PJM Ventures Thoughtfully into Vexatious World of Capacity Markets

The role of an electricity capacity market has been described as inducing the right amount of investment of the right type in the right locations.  (Cramton/Stoft 2005).  Following the contentious introduction (or proposed introduction) of capacity markets in New York and New England, the PJM Interconnection unveiled in a September 1 submission to FERC its reliability pricing model (RPM) for getting a capacity market “just right” in the Mid-Atlantic.  PJM’s filing with FERC came not quite a month after Congress instructed FERC to proceed cautiously with ISO New England’s comparable proposal for a locational installed capacity (LICAP) market.  For its part, PJM asked FERC to approve RPM no later than January 31 so that the Interconnection will be able to prepare for the first of what will become annual capacity auctions on June 1, 2006.  FERC is expected to convene soon a series of technical conferences on the RPM proposal.

The need for capacity markets for electricity are generally attributed to regulation that prevents consumers from seeing and responding to high prices during periods of scarcity — the absence of price-elastic demand — and the long-lead times typically required to increase supply either through new generating capacity or upgraded transmission.  As a result demand is not accurately or timely valued.  Like other operators of bulk power systems that must balance supply and load, PJM historically addressed this failing of existing electricity markets by hosting a capacity market as far as 12 months into the future and requiring all member load servers to maintain capacity equal to peak load plus a “reserve margin,” such as 15 percent.  Failure to maintain the reserve margin triggers a deficiency charge based on the cost of a new combustion turbine.  While this approach was copasetic in the traditional world of vertically integrated electric utilities, it deters sufficient investment in generation capacity in markets (such as much of PJM) in which generation is competitive and decoupled from transmission and load-serving distribution activities. 

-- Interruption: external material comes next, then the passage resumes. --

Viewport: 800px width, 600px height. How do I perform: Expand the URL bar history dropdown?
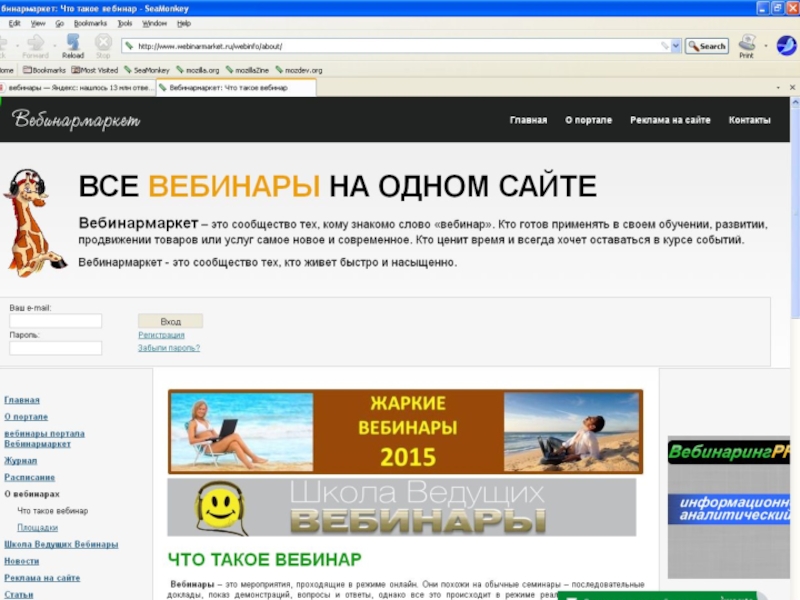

This is because the fixed reserve margin and deficiency charge price capacity below the margin at zero and price capacity above the margin up to the deficiency charge — in other words, produce a demand curve that is vertical rather than the downward sloping curve that describes demand for most commodities.  The resulting prices will not recover the cost of a generator during extended periods until a shortage develops, causing prices to skyrocket, inducing over-investment in new capacity, and causing boom-bust cycles that have characterized large segments of the power industry in recent years.  While customers may like this result so long as they benefit from low prices during periods of sufficient capacity and are shielded by regulation from very high, scarcity prices, developers in competitive supply markets will not volunteer to invest in such markets. 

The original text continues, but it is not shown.